▶ **Request 1**:
In the FLIP-122 discussion thread, translate this sentence into Spanish: "All the current properties are routed to the old factories if they are using "connector.type"."
▶ **Request 2**:
Reproduce the FLIP-122 discussion thread from "If we have this" up to and including "easy to understand.".
▶ **Request 3**:
Write the next part of the FLIP-122 discussion thread, picking up after its last line.

▶ **Article**:
------------------------------------
Re: [DISCUSS] FLIP-122: New Connector Property Keys for New Factory

2020-03-30 Thread Jark Wu
Hi all,

Thanks for the feedbacks.

It seems that we have a conclusion to put the version into the factory
identifier. I'm also fine with this.
If we have this outcome, the interface of Factory#factoryVersion is not
needed anymore, this can simplify the learning cost of new factory.
We may need to update FLIP-95 and re-vote for it? cc @Timo Walther


kafka  => kafka for 0.11+ versions, we don't suffix "-universal", because
the meaning of "universal" not easy to understand.
kafka-0.11 => kafka for 0.11 version
kafka-0.10 => kafka for 0.10 version
elasticsearch-6 => elasticsearch for 6.x versions
elasticsearch-7 => elasticsearch for 7.x versions
hbase-1.4 => hbase for 1.4.x versions
jdbc
filesystem

We use "-" as the version delimiter to make them to be more consistent.
This is not forces, users can also use other delimiters or without
delimiter.
But this can be a guilde in the Javadoc of Factory, to make the connector
ecosystem to be more consistent.

What do you think?



Regarding "connector.property-version":

Hi @Dawid Wysakowicz  , the new fatories are
designed not support to read current properties.
All the current properties are routed to the old factories if they are
using "connector.type". Otherwise, properties are routed to new factories.

If I understand correctly, the "connector.property-version" is attched
implicitly by system, not manually set by users.
For example, the framework should add "connector.property-version=1" to
properties when processing DDL statement.
I'm fine to add a "connector.property-version=1" when processing DDL
statement, but I think it's also fine if we don't,
because this can be done in the future if need and the default version can
be 1.

Best,
Jark

On Tue, 31 Mar 2020 at 00:36, Jark Wu  wrote:

> Hi all,
>
> Thanks for the feedbacks.
------------------------------------
▶ **Supplied entries**:

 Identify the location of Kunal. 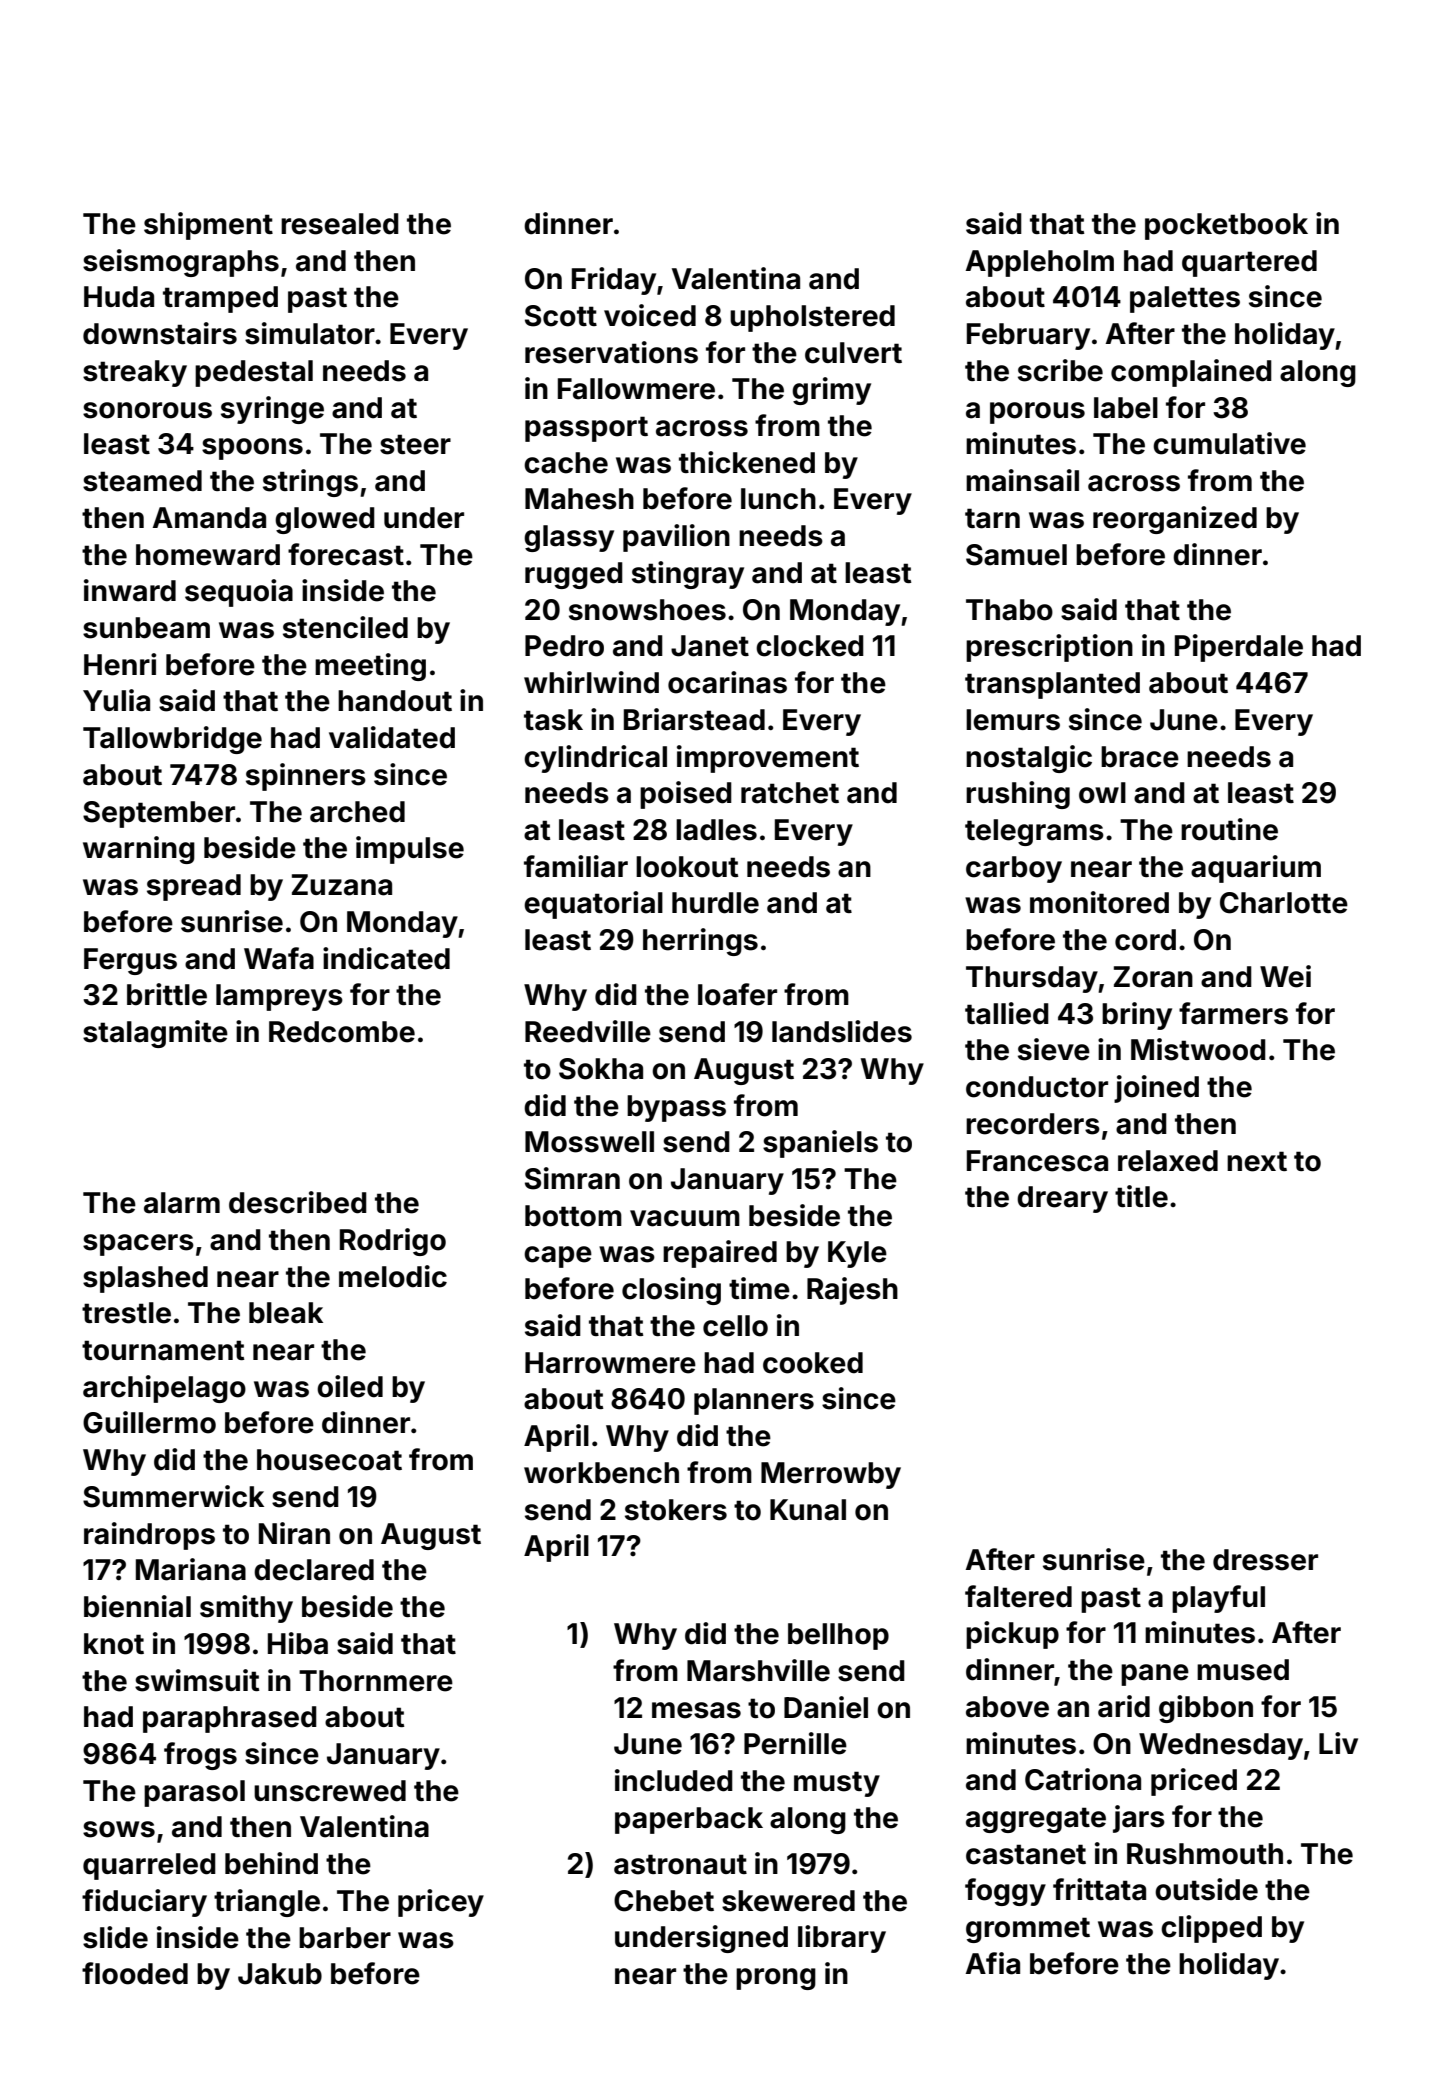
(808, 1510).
------------------------------------
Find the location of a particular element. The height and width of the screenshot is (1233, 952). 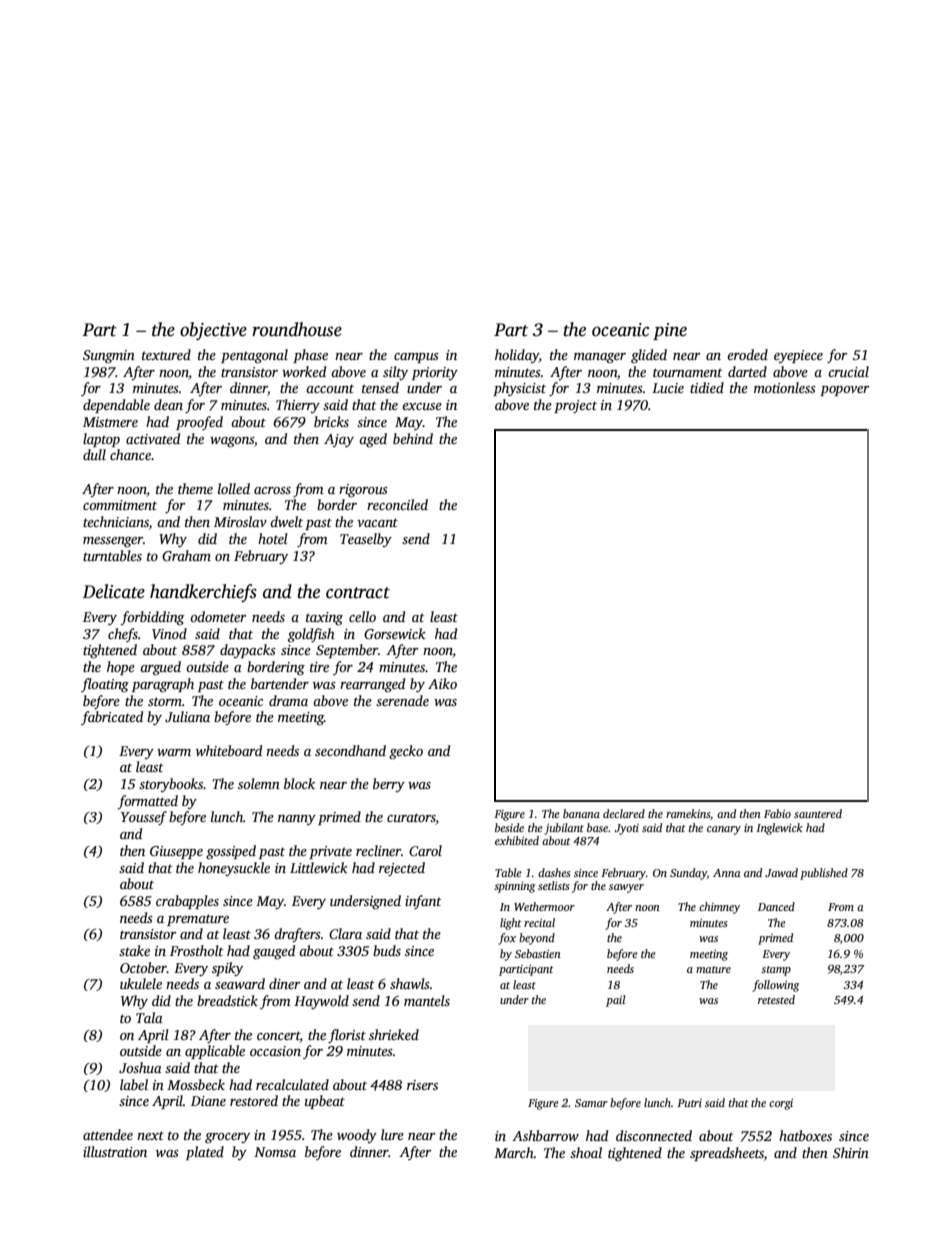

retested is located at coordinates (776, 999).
------------------------------------
▶ **Exercise output 1**:
Todas las propiedades actuales se enrutan a las fábricas antiguas si utilizan "connector.type".

▶ **Exercise output 2**:
If we have this outcome, the interface of Factory#factoryVersion is not
needed anymore, this can simplify the learning cost of new factory.
We may need to update FLIP-95 and re-vote for it? cc @Timo Walther


kafka  => kafka for 0.11+ versions, we don't suffix "-universal", because
the meaning of "universal" not easy to understand.

▶ **Exercise output 3**:
>
> It seems that we have a conclusion to put the version into the factory
> identifier. I'm also fine with this.
> If we have this outcome, the interface of Factory#factoryVersion is not
> needed anymore, this can simplify the learning cost of new factory.
> We may need to update FLIP-95 and re-vote for it? cc @Timo Walther
> 
>
> Btw, I would like to use "_" instead of "-" as the version delimiter,
> because "-" looks like minus and may confuse users, e.g. "elasticsearch-6".
> This is not forced, but should be a guilde in the Javadoc of Factory.
> I propose to use the following identifiers for existing connectors,
>
> kafka  => kafka for 0.11+ versions, we don't suffix "-universal", because
> the meaning of "universal" not easy to understand.
> kafka-0.11 => kafka for 0.11 version
> kafka-0.10 => kafka for 0.10 version
> elasticsearch-6 => elasticsearch for 6.x versions
> elasticsearch-7 => elasticsearch for 7.x versions
> hbase-1.4 => hbase for 1.4.x versions
> jdbc
> filesystem
>
> We use "-" as the version delimiter to make them to be more consistent.
> This is not forces, users can also use other delimiters or without
> delimiter.
> But this can be a guilde in the Javadoc of Factory, to make the connector
> ecosystem to be more consistent.
>
> What do you think?
>
> 
>
> Regarding "connector.property-version":
>
> Hi @Dawid Wysakowicz  , the new fatories are
> designed not support to read current properties.
> All the current properties are routed to the old factories if they are
> using "connector.type". Otherwise, properties are routed to new factories.
>
> If I understand correctly, the "connector.property-version" is attched
> implicitly by system, not manually set by users.
> For example, the framework should add "connector.property-version=1" to
> properties when processing DDL statement.
> I'm fine to add a "connector.property-version=1" when processing DDL
> statement, but I think it's also fine if we don't,
> because this can be done in the future if need and the default version can
> be 1.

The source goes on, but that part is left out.